Analysis of marker gene expression in Sna^−/− mutant embryos at E7.5. (A and B) T expression. T is expressed in axial mesoderm cells, and expression extends rostrally from the node (A). In the Sna^−/− embryo, T is expressed, but at lower levels than in the control embryos, and does not extend as far rostrally in the embryo (B). (C and D) Lim1 expression. Lim1 is expressed in the primitive streak and the mesodermal wings (C). Lim1 is expressed in these tissues in the Sna^−/− embryo (D). (E and F) Otx2 expression. Otx2 is expressed in the visceral endoderm and epiblast, and expression is gradually restricted to the anterior third of the embryo as the primitive streak extends (E). In the Sna^−/− mutant, Otx2 expression is not restricted to the anterior portion of the embryo (F). (G and H) Cer1 expression. Cer1 is expressed in the anterior visceral endoderm and the definitive endoderm (G). In the Sna^−/− embryos, Cer1 expression is reduced (H). All embryos are oriented with the anterior side towards the left.

FIG. 3

Morphological abnormalities in the Sna^−/− mutant mesoderm. (A and B) Sagittal sections of embryos at E7.5. In the Sna^−/− mutant embryo (B), a posterior amniotic fold forms (arrow) but no amnion or chorion is formed. (C to F) Transverse sections of embryos at E7.5. In Sna^−/− mutant embryos, lacunae form within the mesoderm layers (arrows in D and F).

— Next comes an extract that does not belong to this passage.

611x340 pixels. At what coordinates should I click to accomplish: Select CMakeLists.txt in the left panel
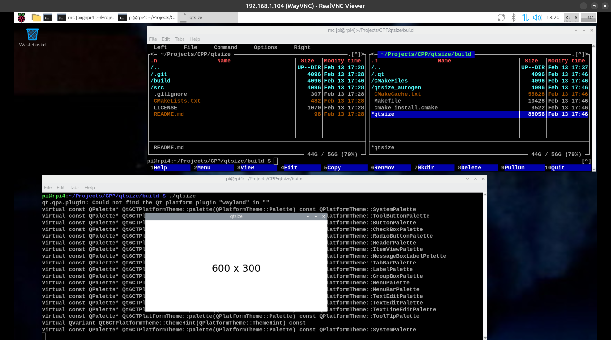tap(177, 101)
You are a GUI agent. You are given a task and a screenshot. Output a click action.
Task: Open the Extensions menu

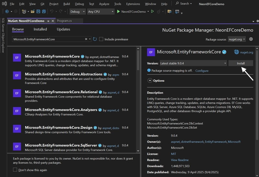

Mesoderm cells lining these lacunae exhibit an epithelial morphology. (A to D) Hematoxylin-and eosin-stained paraffin sections. (E and F) Toluidine blue-stained plastic sections. Abbreviations: am, amnion; ch, chorion; ee, embryonic ectoderm; m, mesoderm; ps, primitive streak.

FIG. 4

Apical-basal polarity and adhesive junctions in the Sna^−/− mutant mesoderm. Transmission electron microscopic images for analysis of wild-type (A) and Sna^−/− (B to D) embryos at E7.5. are shown. (A) Mesoderm cells in wild-type embryos exhibit a typical mesenchymal morphology. (B) In Sna^−/− embryos, mesoderm cells lining the lacunae exhibit an ordered, columnar morphology. (B to D) The lumens of the lacunae are indicated with asterisks. (C) Mesoderm cells in the mutant embryos have microvilli (arrowheads) at the apical surface and exhibit electron-dense adhesive junctions (arrow) between the cells. (D) Adhesive junctions are numerous in the Sna^−/− mutant mesoderm. The positions of intercellular adhesive junctions are indicated by arrows. Approximate magnifications: (A and B) ×4,000, (C) ×20,000, (D) ×3,000.

FIG. 5

E-cadherin expression is retained in the mesoderm of Sna^−/− mutant embryos. (A) Whole-mount in situ hybridization with E-cadherin antisense riboprobes of a control littermate (left) and a Sna^−/− embryo (right). (B and C) Plastic sections of embryos treated as described for panel A. E-cadherin RNA expression is downregulated in the mesoderm of the control littermate embryo (B), but expression is retained (arrows) in the mesoderm of the Sna^−/− embryo (C). (D to G) Immunofluorescence with anti-E-cadherin monoclonal antibody. (D and E) Nomarski optics. (F and G) Fluorescence optics. In the Sna^−/− embryo (G), E-cadherin protein expression is retained in the mesoderm layer (arrows). Abbreviations: ee, embryonic ectoderm; m, mesoderm; ps, primitive streak.